How can you troubleshoot conductivity issues?
-With a conductivity vat or refill vat with premade water at a set conductivity, it is easy to regulate the conductivity of the water getting added to the tank and system. However, if the conductivity vat is on an automatic refill cycle, the system will add non-salted water and dilute the water in the vat, lowering the conductivity. Since the system corrects conductivity in the flow system by pulling from the conductivity vat, if the water in the vat continues to dilute, the conductivity of the water in the entire system will drop gradually over time. The need to raise conductivity throughout the day occurs when we have our automated daily water changes turned on and broken into four to eight different dump and refill time points. Our system works best when we fill the conductivity vat, add salt to the amount specified by our supplier, and turn off the fill when the vat is full. That way, we know the salt solution remains high until we have to refill. Our animal care requires daily checking of the system, so whoever manages fish care each day looks at both our pH and conductivity vats daily to ensure they are full for when the system needs to adjust itself.

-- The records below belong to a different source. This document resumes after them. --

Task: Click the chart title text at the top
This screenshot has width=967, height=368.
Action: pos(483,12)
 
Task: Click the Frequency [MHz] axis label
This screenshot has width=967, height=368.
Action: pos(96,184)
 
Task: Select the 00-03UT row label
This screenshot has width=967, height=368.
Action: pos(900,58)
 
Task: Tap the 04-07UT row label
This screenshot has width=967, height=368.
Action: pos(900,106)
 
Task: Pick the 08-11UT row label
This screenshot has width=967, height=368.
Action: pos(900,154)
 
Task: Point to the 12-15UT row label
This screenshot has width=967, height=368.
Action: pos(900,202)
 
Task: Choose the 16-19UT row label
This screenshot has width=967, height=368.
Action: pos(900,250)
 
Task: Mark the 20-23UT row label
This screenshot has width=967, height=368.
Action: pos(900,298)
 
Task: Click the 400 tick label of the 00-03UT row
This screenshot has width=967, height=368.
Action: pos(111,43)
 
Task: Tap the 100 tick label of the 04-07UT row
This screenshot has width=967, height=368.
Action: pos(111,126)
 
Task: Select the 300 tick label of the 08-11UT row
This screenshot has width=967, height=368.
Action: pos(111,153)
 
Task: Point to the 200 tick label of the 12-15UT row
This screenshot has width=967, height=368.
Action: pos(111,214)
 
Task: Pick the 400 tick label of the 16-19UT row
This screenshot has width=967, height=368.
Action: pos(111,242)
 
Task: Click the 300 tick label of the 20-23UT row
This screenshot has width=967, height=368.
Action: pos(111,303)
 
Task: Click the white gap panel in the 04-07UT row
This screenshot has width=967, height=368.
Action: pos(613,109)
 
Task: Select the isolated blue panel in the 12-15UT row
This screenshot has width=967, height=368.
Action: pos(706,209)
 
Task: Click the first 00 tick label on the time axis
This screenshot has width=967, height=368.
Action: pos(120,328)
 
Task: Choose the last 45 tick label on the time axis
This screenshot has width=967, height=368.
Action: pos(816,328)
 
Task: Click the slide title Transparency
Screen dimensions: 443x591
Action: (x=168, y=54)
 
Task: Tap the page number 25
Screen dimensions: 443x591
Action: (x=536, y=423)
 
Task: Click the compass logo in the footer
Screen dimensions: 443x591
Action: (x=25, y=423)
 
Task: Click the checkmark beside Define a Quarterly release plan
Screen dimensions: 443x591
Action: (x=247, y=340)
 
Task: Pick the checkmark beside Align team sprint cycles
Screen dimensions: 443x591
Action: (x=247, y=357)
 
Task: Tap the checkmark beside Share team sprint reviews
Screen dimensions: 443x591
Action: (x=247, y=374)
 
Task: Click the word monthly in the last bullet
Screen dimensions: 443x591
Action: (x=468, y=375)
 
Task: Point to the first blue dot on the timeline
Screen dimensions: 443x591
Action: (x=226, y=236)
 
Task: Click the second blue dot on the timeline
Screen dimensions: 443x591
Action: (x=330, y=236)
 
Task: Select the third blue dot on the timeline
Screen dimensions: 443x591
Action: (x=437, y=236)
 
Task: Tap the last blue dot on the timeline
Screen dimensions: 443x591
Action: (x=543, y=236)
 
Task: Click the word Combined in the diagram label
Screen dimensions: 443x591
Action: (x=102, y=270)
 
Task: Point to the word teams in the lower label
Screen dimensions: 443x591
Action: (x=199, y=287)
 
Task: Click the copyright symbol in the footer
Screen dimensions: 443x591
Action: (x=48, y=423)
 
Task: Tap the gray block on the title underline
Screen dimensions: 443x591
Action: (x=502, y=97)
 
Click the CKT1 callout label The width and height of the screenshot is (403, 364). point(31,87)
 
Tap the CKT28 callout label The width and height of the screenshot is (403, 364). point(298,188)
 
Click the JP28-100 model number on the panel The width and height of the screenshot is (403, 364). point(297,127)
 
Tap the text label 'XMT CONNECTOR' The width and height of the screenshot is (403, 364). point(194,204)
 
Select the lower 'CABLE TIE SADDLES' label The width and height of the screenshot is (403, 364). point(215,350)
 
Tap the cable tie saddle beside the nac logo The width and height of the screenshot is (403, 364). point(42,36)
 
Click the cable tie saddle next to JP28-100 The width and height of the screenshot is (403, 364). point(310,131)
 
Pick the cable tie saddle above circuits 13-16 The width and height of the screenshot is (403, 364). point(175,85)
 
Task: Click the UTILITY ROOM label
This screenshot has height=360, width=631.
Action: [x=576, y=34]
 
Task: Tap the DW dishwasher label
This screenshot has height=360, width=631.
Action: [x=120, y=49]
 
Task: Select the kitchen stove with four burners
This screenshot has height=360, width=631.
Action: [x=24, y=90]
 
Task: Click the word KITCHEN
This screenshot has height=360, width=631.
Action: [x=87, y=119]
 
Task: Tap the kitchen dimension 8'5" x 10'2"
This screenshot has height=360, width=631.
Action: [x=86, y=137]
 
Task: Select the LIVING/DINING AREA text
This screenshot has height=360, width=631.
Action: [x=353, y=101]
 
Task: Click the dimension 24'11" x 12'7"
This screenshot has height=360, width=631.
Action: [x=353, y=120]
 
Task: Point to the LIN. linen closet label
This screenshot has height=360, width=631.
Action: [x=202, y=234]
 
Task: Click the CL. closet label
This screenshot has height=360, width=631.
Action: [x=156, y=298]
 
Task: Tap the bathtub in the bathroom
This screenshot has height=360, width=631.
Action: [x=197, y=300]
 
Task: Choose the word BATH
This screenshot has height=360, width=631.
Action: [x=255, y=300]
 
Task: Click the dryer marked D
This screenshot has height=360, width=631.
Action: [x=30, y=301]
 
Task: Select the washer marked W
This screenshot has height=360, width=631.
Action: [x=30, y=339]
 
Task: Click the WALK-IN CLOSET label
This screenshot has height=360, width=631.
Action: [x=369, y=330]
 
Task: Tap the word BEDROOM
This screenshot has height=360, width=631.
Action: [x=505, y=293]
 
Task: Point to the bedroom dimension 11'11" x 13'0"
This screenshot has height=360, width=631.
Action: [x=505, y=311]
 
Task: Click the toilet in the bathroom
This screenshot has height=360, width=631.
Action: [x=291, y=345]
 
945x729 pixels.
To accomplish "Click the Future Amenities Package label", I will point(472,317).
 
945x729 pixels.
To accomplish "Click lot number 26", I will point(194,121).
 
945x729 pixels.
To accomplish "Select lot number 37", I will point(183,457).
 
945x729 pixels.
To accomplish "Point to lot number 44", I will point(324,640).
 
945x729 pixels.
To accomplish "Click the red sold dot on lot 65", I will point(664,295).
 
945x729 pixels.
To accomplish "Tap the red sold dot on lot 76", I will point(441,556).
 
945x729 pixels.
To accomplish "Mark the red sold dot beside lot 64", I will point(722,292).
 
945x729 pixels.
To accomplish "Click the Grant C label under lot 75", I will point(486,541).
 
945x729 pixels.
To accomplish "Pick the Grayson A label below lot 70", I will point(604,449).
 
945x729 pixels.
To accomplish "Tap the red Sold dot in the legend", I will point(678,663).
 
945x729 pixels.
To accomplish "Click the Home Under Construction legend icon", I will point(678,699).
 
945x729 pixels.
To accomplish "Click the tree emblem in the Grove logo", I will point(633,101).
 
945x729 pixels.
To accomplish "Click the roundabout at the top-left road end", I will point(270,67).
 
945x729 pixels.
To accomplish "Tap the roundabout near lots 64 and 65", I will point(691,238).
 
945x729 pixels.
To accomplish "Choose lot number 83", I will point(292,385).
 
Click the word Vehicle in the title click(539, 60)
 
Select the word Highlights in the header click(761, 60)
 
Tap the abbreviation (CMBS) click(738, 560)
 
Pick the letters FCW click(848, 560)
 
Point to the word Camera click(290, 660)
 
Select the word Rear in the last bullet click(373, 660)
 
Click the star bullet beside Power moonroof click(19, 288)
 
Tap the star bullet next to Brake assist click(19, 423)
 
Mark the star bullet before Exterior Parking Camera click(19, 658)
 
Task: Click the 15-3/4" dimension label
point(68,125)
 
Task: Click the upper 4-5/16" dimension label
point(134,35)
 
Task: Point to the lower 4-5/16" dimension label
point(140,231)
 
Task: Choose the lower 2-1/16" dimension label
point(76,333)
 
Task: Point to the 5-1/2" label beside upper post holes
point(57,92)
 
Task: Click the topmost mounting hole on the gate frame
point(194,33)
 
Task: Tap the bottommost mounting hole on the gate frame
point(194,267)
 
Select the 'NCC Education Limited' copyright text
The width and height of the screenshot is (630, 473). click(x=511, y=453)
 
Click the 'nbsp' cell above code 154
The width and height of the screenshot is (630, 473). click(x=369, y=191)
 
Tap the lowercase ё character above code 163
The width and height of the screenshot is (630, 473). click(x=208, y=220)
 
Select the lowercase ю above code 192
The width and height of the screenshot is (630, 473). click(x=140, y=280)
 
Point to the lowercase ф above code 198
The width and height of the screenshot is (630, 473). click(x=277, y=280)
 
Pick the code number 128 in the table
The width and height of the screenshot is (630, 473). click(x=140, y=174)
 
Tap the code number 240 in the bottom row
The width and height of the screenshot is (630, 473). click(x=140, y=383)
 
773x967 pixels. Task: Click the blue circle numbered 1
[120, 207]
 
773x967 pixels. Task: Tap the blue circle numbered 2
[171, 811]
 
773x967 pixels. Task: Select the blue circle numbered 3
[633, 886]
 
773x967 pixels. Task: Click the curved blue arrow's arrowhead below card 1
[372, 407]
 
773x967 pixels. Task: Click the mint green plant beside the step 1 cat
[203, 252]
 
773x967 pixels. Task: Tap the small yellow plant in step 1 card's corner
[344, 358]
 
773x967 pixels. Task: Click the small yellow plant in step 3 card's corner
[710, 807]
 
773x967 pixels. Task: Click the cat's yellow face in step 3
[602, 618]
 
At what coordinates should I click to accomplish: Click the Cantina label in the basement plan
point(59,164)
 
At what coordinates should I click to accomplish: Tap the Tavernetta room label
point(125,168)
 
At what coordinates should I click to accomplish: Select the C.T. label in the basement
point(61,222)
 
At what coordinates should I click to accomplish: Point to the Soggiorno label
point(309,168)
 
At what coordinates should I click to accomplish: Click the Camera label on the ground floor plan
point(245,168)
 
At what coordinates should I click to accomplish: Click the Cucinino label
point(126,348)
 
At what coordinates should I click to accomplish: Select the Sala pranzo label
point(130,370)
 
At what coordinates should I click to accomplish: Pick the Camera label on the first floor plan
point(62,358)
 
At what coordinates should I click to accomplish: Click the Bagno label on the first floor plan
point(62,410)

-If you are positive the conductivity vat is not diluting your system but your system’s conductivity is still dropping gradually, check the automatic RO refill in the sump. Float activation switches have the ability to adjust the angle of the float to raise or lower the resting water level of the sump. If the float switch angle is high enough or the tightening mechanism for this angle is loose, your RO water will continue to fill the sump. This will flood your sump, so check for an unusual amount of water on the floor in your fish room (fish care is notoriously wet with siphon hoses dripping, cleaning the fronts of tanks and taking a wet arm out of the water, nets for collecting fish dripping on the floor, etc.). In our system, the RO fill is faster than the conductivity vat and has resulted in a gradual change over time when malfunctioning.

Train your animal care staff to look for these changes and to note if and when an error occurs. In our systems, a buffer zone of about +/-20µS (microsiemens) is normal with our conductivity set point. Anything outside of that should be a flag to my student staff.